The headlines have been interchangeable for some time: Insecurity Over the Future of the Global Economy, EU Bailout Fund in Jeopardy, Merkel Attends Crisis Meeting with Sarkozy, Rating Agency Announces Downgrade of US Debt. Does the global financial crisis signal the deterioration of the old center? Ironically, it is authoritarian China that is playing the moral apostle on the financial front, with its sharp criticism of both democratic America and the EU.
There is one thing the financial crisis has undoubtedly achieved: Everyone (experts and politicians included) has been catapulted into a world that no one understands anymore. As far as the political reactions are concerned, there are two extreme scenarios that can be juxtaposed. The first is a Hegelian scenario, in which, given the threats that global risk capitalism engenders, the "ruse of reason" is afforded an historic opportunity. This is the cosmopolitan imperative: cooperate or fail, succeed together or fail individually.
At the same time, the inability to control financial risks (along with climate change and migration movements) presents a Carl Schmitt scenario, a strategic power game, which opens the door to ethnic and nationalist policy.

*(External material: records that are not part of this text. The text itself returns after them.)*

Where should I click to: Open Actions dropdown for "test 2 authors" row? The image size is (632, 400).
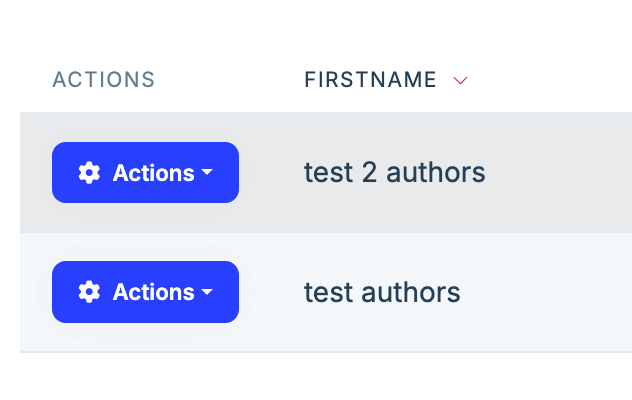tap(145, 173)
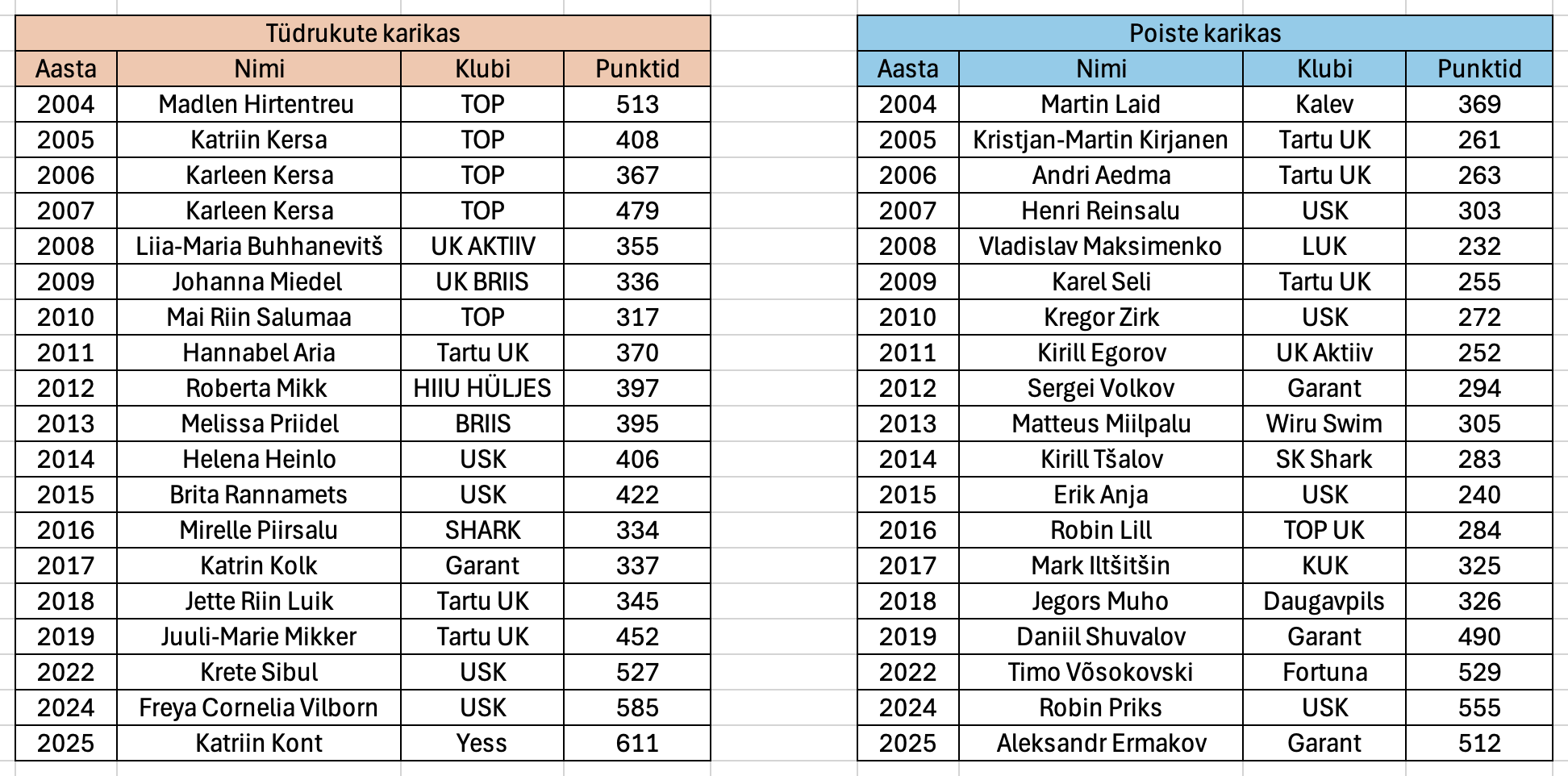Click the Kalev club cell
The height and width of the screenshot is (776, 1568).
(x=1324, y=104)
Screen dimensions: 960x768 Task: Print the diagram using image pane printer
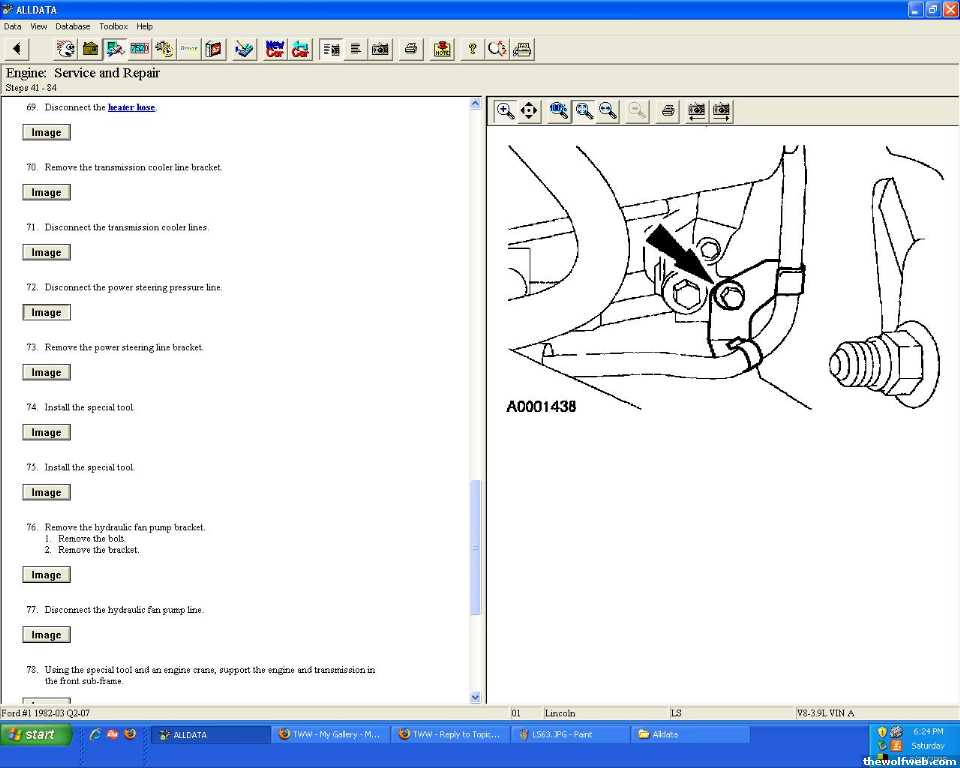tap(669, 111)
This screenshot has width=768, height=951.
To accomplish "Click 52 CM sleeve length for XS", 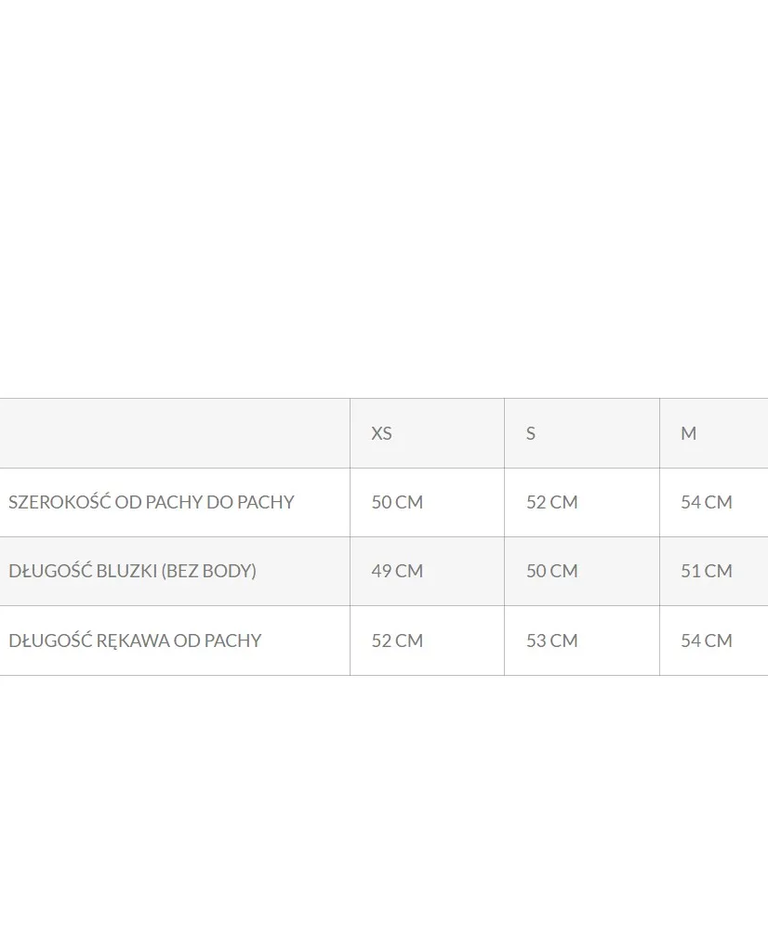I will click(x=397, y=640).

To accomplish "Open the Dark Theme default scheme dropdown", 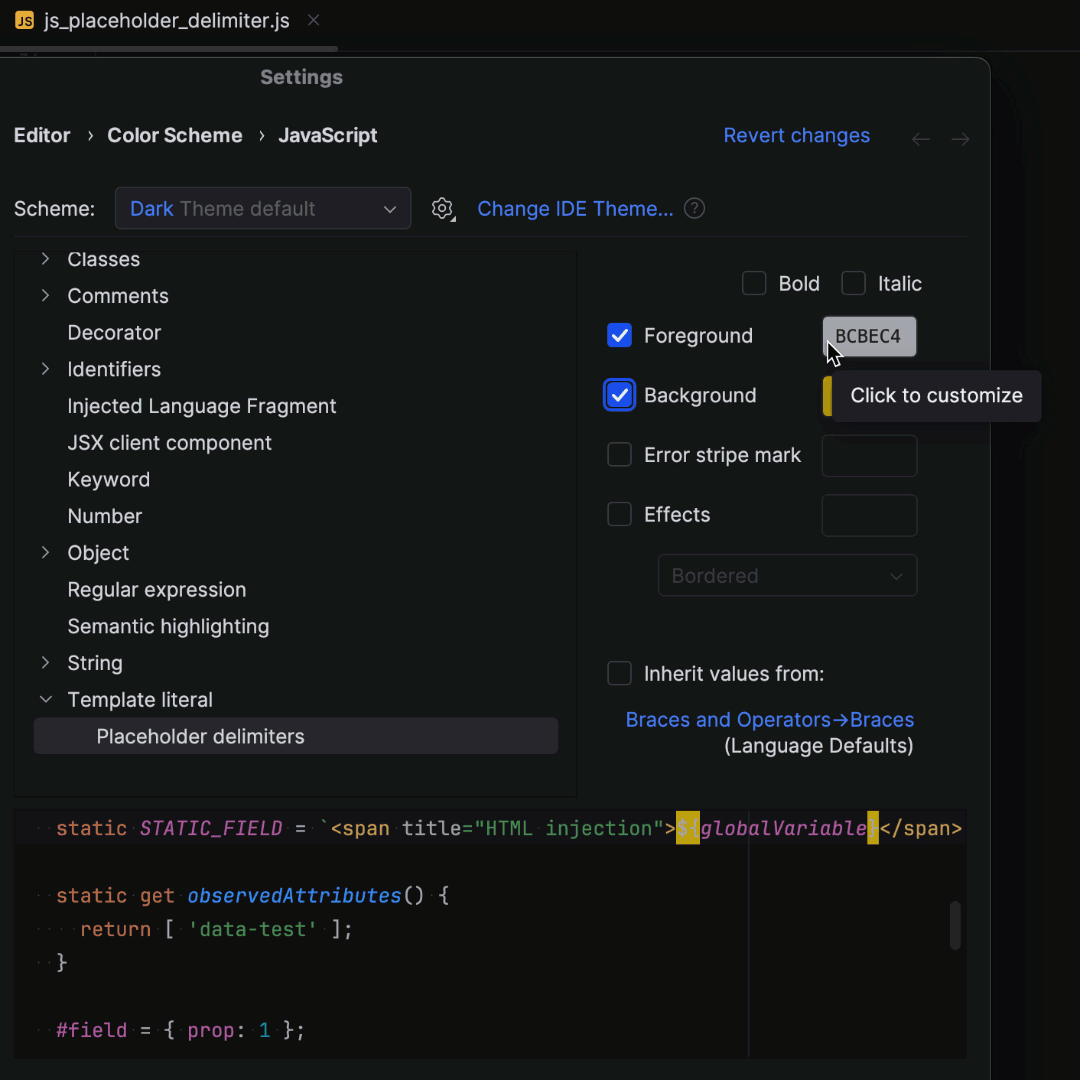I will pos(263,208).
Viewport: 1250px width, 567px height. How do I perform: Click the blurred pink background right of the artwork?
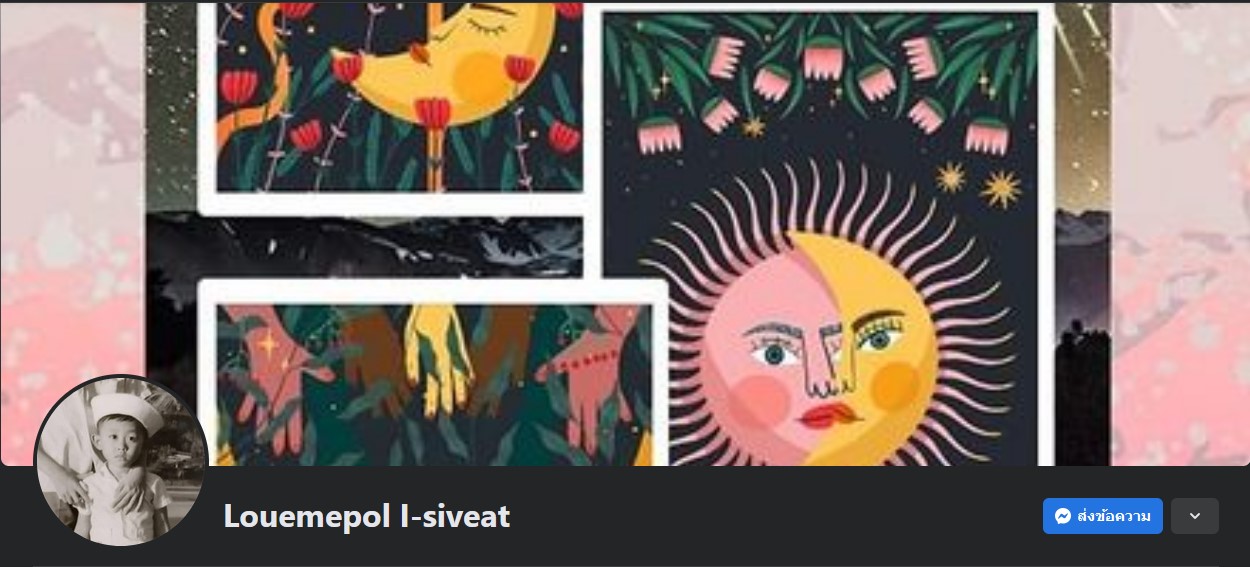coord(1180,230)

Ulrich Beck's article is presented in the context of challenges facing the European Union and, granted, the youth uprisings he mentions have broken out on the streets of Greece, Italy and Spain and not yet in North America, but pledging the kids' credit is not (unfortunately) limited to Europe by any means. The United States clearly leads the pack on that one even as its hopelessly corrupt government and institutions cater to the well being of the richest of the rich at the expense of the worsening fate of the wage-earning, tax paying middle classes. American youth haven't taken to the streets en masse - not yet anyway. Yet theirs is a candle very much burning fiercely from both ends.
Welcome, again, to the Century of Revolution.